(EXERCISE BRIEF) Please duplicate, word for word, the stretch of the Data Lords article that begins at the words "Maria Schneider Orchestra chronology" and stops after "released in 2020.".

(DOCUMENT SEGMENT)
Studio album by Maria Schneider Orchestra
- Released: July 24, 2020
- Recorded: August 30 – September 2, 2019
- Studio: Oktaven Audio, Mount Vernon, New York
- Genre: Jazz Big band
- Length: 96:00
- Label: ArtistShare
- Producer: Brian Camelio, Maria Schneider, Ryan Truesdell

Maria Schneider Orchestra chronology
| The Thompson Fields (2015) | Data Lords (2020) |  |

= Data Lords =

Data Lords is a large-ensemble jazz album by the Maria Schneider Orchestra that was released in 2020.

==Summary==
The tracks of the album are thematically organized in two sections, which the liner notes call "a story of two worlds" and are much like a two-disk release. The two sections are named "The Digital World" and "The Natural World".

(COLLECTED DATA)
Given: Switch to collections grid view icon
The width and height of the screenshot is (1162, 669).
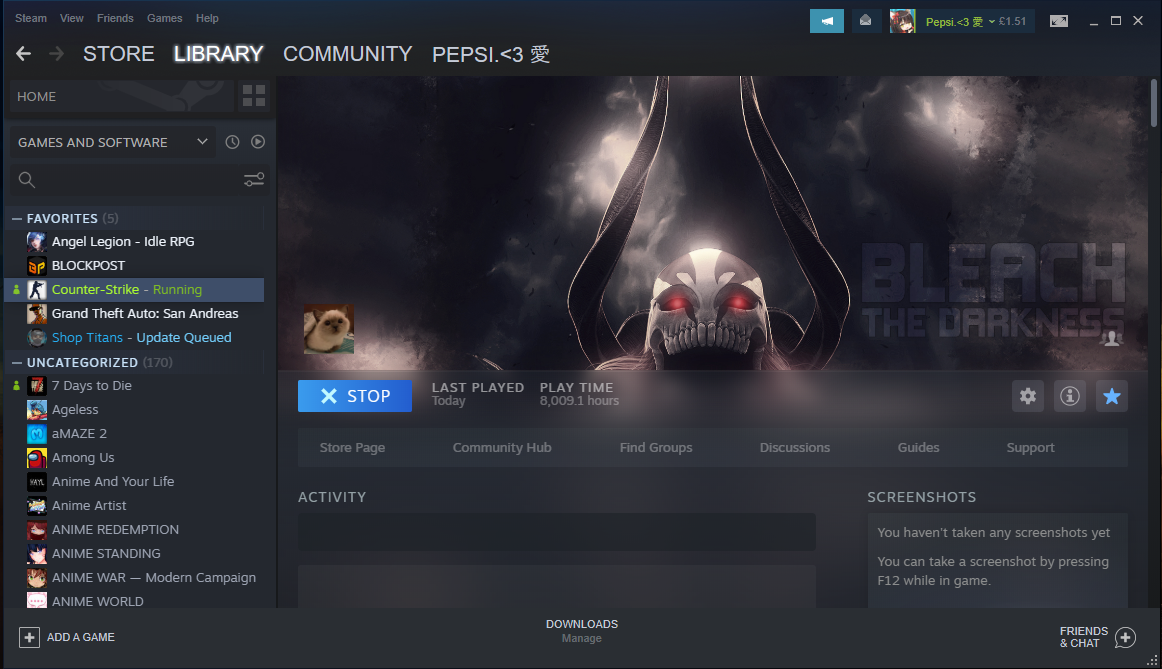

(EXPECTED OUTPUT)
Maria Schneider Orchestra chronology
| The Thompson Fields (2015) | Data Lords (2020) |  |

= Data Lords =

Data Lords is a large-ensemble jazz album by the Maria Schneider Orchestra that was released in 2020.